— GIVEN TEXT —
James R Kobzeff is the developer of ProAPOD Real Estate Investment Software. Create rental property cash flow, rates of return, and profitability analysis presentations in minutes. See how at http://www.proapod.com

How To Avoid Capital Gains Taxes With A Deferred Sales Trust

Tuesday, September 22nd, 2009

When a business owner considers the sale of a business interest or assets held or used in a company, careful income tax planning should be a priority to deal with the capital gain taxes that will be generated by the sale. Capital gain strategies for tax deferral or tax exclusion can be complicated and confusing to many, so it is critical that business owners review their capital gains and depreciation recapture taxes with their income tax advisors—especially the tax-deferred and tax-exclusion options available to them.

The Section 1031 Exchange may not be suitable or appropriate

When real or personal property that has been held for rental, investment or used in a business is sold or disposed of, owners often turn immediately to the tax-deferred exchange pursuant to Section 1031 of the Internal Revenue Code (”1031 exchange”) in order to defer the payment of their capital gains and depreciation recapture taxes. Though the Section 1031 Exchange is an incredible strategy to defer taxes resulting from the sale of investment real property, it may not be feasible, suitable or appropriate when selling acompany or an asset or property used in a business operation. 

The Section 1031 Exchange requires the businss owner or real estate investor to trade equally or up in value by acquiring a like-kind replacement property. Locating suitable like-kind replacement property for the sale of a business can be nearly impossible, and real estate investors may be at a point in their life where they wish to cash out and not reinvest in more real property. Some may opt to sell and pay the capital gain taxes and depreciation recapture taxes in the current year, but many would prefer to implement some kind of income tax planning strategy that would allow them to defer the payment of their capital gain taxes over a period of time. 

Deferring Capital Gains Taxes without reinvesting in replacement property

There are a number of strategies that a business owner can use to defer the payment of his or her capital gains taxes and depreciation recapture taxes—if any need be paid—so it is important that the business owner meet with his or her tax advisor to review all of the options. The following are the two most common tax-deferral strategies available:

  • Installment Sale through a Seller Carryback Note
  • Structured Sale through a Deferred Sales Trust, or DST

Installment Sales

The business owner could structure the sale of his or her business by carrying back the financing, which is often referred to as seller financing or a seller carryback note. Seller financing is merely an installment note or promissory note where the buyer of the business entity or assets/property makes periodic payments to the seller. Depreciation recapture taxes are due and paid in the year of sale. The capital gain taxes are partially of fully deferred over the term of the note and are taxed as principal payments are made pursuant to Section 453 of the Internal Revenue Code.

— PROBLEM DESCRIPTION —
Answer these questions about the capital gains article:
1. What must the business owner or real estate investor acquire under a Section 1031 Exchange?
2. Which two tax-deferral strategies does the article name as the most common?
3. In an installment sale, when are depreciation recapture taxes due and paid?
The material that follows has no connection to the text above.

— EXCERPTED RECORDS —

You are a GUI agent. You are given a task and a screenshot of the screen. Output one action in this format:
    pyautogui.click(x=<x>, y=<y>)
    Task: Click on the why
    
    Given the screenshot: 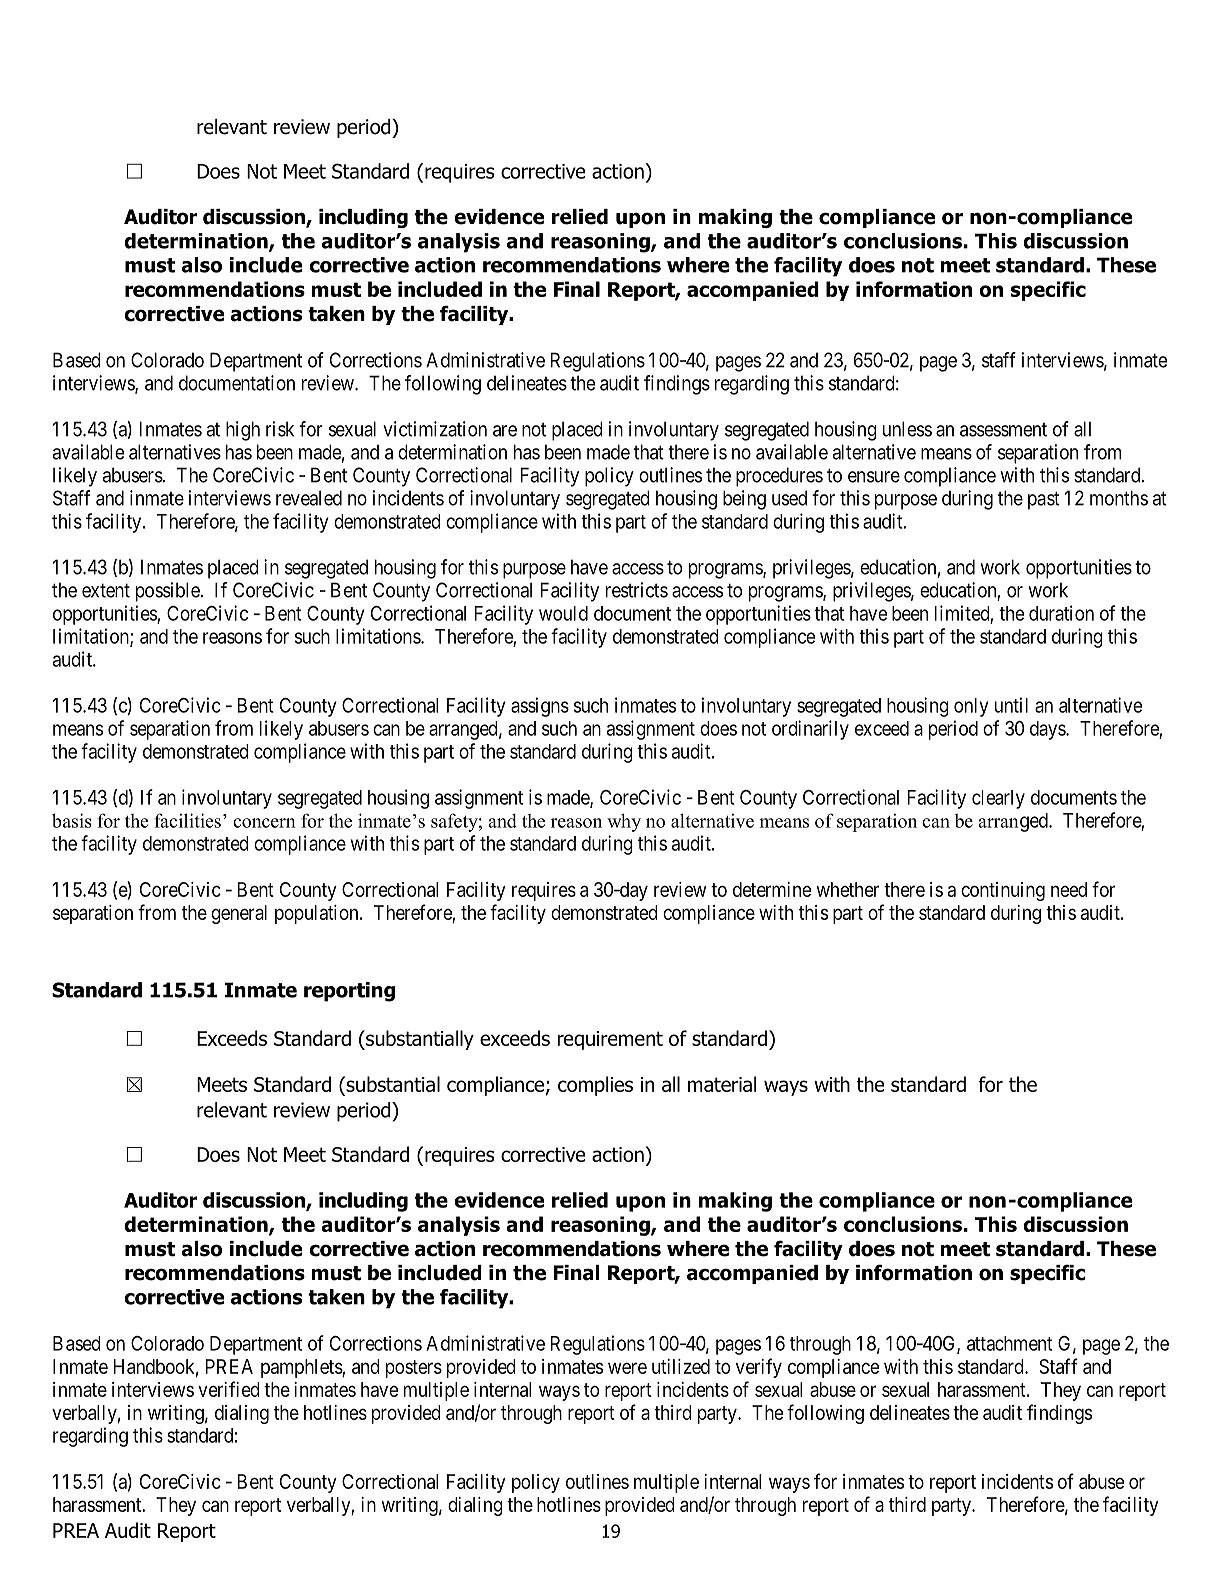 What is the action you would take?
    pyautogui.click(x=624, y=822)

— REPLY —
1. A like-kind replacement property, trading equally or up in value.
2. An Installment Sale through a Seller Carryback Note, and a Structured Sale through a Deferred Sales Trust (DST).
3. In the year of sale.